Sat Sep 06, 2003 6:14 am by Dire Wolf
I appreciate the feedback and response to my comments, which are aimed at the issues I see that have kept Freelancer from longer gameplay life (which is important, people like it, but they quit playing it, which means that they sell their used copies instead of keeping them around).
The game has a lot going for it, especially its easy access for modding, glorious graphics and lots of well done sub-systems.
But most of the posts I read about "gee, I wish this was different about Freelancer" went to things like "I want to own a base" or "I want to fly a battleship" sorts of things. A couple "gee, can't we have a FPS [first person shooter module mixed in here too" threads too.
Most of those things would push Freelancer into areas that don't fit the kind of game that it is. There are a couple-three space station sims, and from the old Star Trek on you have battleship sims of one sort or another, but Freelancer is more of a Privateer sort of game, intentionally so.
It is a step backwards in some ways. The thrusters don't really have enough difference between them (heck, I'm now hunting Nomads with my Order Thruster -- never have had any reason to buy anything more expensive). The ships all have the same top speed, close to the same acceleration ... The guns don't have the real difference in feeling that they had in Privateer -- not to mention, the "my gun takes damage, it no longer fires like it did when perfect" isn't implemented.
But those nits are easily picked and are something I suspect were part of Microsoft prepping the game for wider release.
But the game's biggest problem is that it sucks down time like nobody's business just doing routine things. Lets say you decide to rescue your Blood Dragon affiliation before it gets too negative (since there is no Blood Dragon fixer -- a unique measuring point). Well, you can just sit outside of the Liberty Rogue base and blast them all day long, with perhaps a trip through Gain territory to calm down the Brits from the side effects of getting the Corsairs happy with you.

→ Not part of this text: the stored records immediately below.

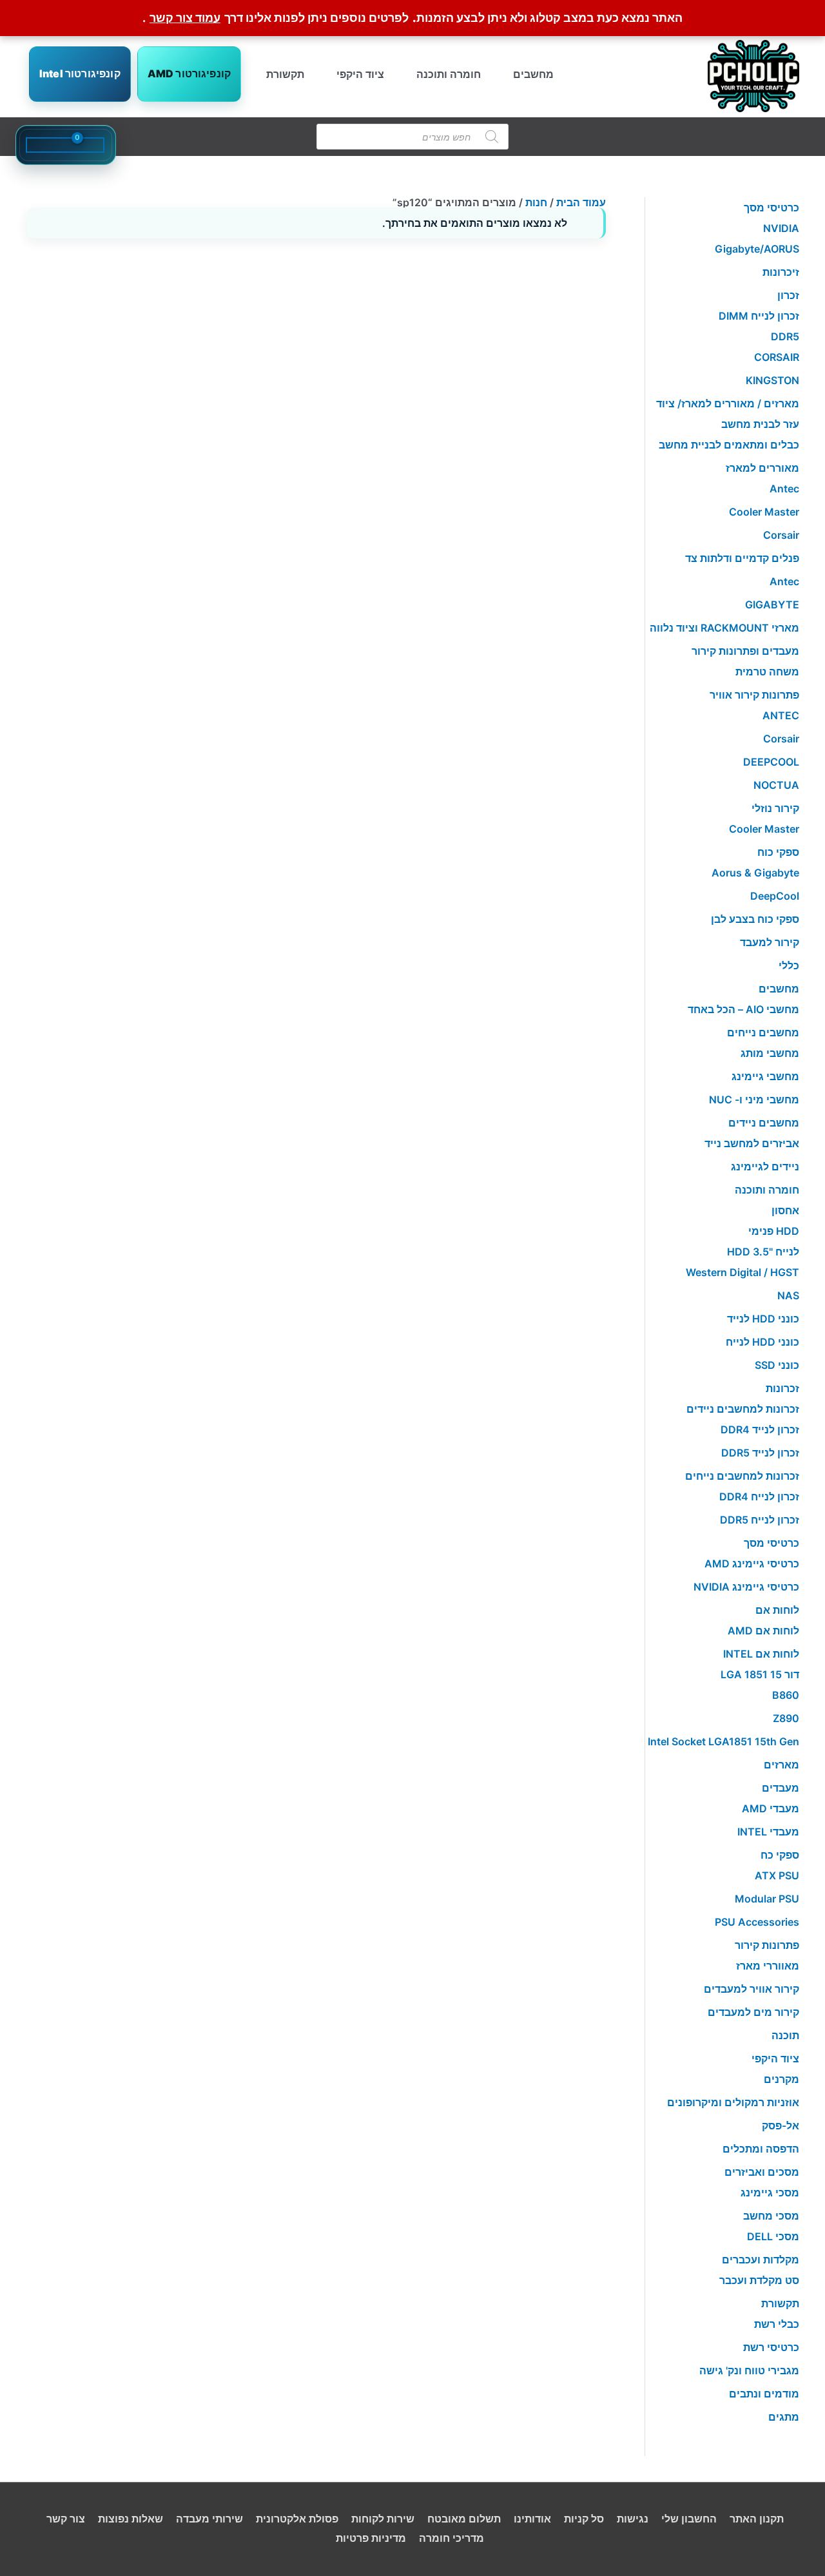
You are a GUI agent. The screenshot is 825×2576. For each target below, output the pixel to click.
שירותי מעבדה (209, 2518)
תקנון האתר (757, 2518)
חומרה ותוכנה (448, 74)
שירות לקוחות (382, 2518)
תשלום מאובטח (464, 2518)
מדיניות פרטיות (371, 2538)
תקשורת (285, 74)
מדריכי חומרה (451, 2538)
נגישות (632, 2518)
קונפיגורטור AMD (189, 73)
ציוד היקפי (360, 74)
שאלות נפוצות (130, 2518)
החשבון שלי (689, 2518)
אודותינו (532, 2518)
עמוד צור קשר (185, 17)
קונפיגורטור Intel (80, 73)
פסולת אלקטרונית (297, 2518)
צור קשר (65, 2518)
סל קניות (584, 2518)
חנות (536, 202)
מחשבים (533, 74)
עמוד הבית (581, 202)
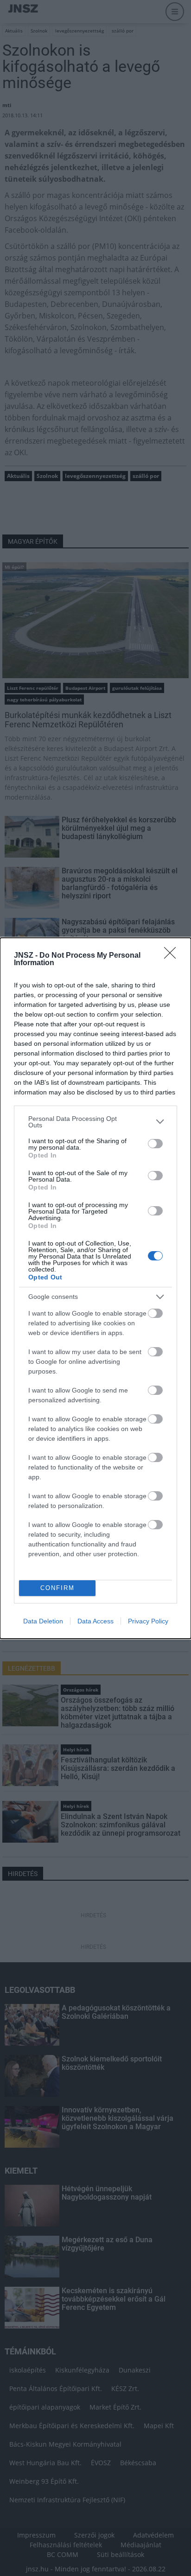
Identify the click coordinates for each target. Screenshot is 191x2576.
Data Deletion (43, 1621)
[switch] (155, 1143)
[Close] (173, 956)
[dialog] (95, 1288)
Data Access (95, 1621)
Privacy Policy (148, 1621)
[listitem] (95, 1121)
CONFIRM (57, 1587)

Just time the short jaunt from Nomad hunts back to the Blood Dragon base so you can do some missions to make them happier. Compare that to killing Baal in LOD Diablo II or a Bloody Hills run. How many could you do in the same time? Now Freelancer is prettier, but ...
I admit, I haven't done much recently in games (though my published game credits go back to 1974 or so). But there is so much promise in the Privateer game engine.
And a lot of room to look at what would make a difference to "beer and pretzels" players (to use an old phrase).
Bottom line, I understand the point that the Rogers brothers were trying to make with their transit system. Similar to what they did with the Darkening where they didn't want people to be able to jump if there were any hostiles near the jump point.
But crying out loud, I'm not playing the game so that I can appreciate the length of the experience.
/////////////////
A Sequel would be easy, especially since they gave up on the "Nomads destroyed the Earth" thread.
1. Use the 17 missions that they dropped out of the set to find the 13 that made the cut.
2. Use the built in code to streamline the play experience for players once they've reached higher levels. A real autopilot, chained jump points, a real radar in the hud, etc.
3. Find an excuse to level the characters out. The easiest is that when the character hits level 34-38 (somewhere in there), he gets a contact from J. offering him a mission -- a trip down the warp lane back towards Earth. Then it is a series of adventures in a new set of systems, some human, some not, with level 10 equipment the new level 1.
Some things could make it easier. Ship frames rather than ships (i.e. light figher, transport, heavy fighter, heavy transport frames, just upgrade the parts), the rest of the neural net add-ons that the finished game decomissoned, etc.
Not that there isn't a lot you could do with reprising the Liberty campaign -- especially if you assume a flood of Nomad technology that results in improved ships and such all around. A nice cut scene intro would handle it, then Juni drops by with just another mission. That would make a nice standard expansion pack that extends playability and provides more missions.
That would be easy, even if Microsoft drops the project, if they just release the raw material on the missing missions, it would be easy to put together a campaign.
Would be nice to see total sales numbers, current projects for lead team members, etc.
Anyway, i thought I skipped "Freelancer needs Joystick support" or a similar thread and focused on something it really needs -- a "real" classic style autopilot and similar controls and time compression.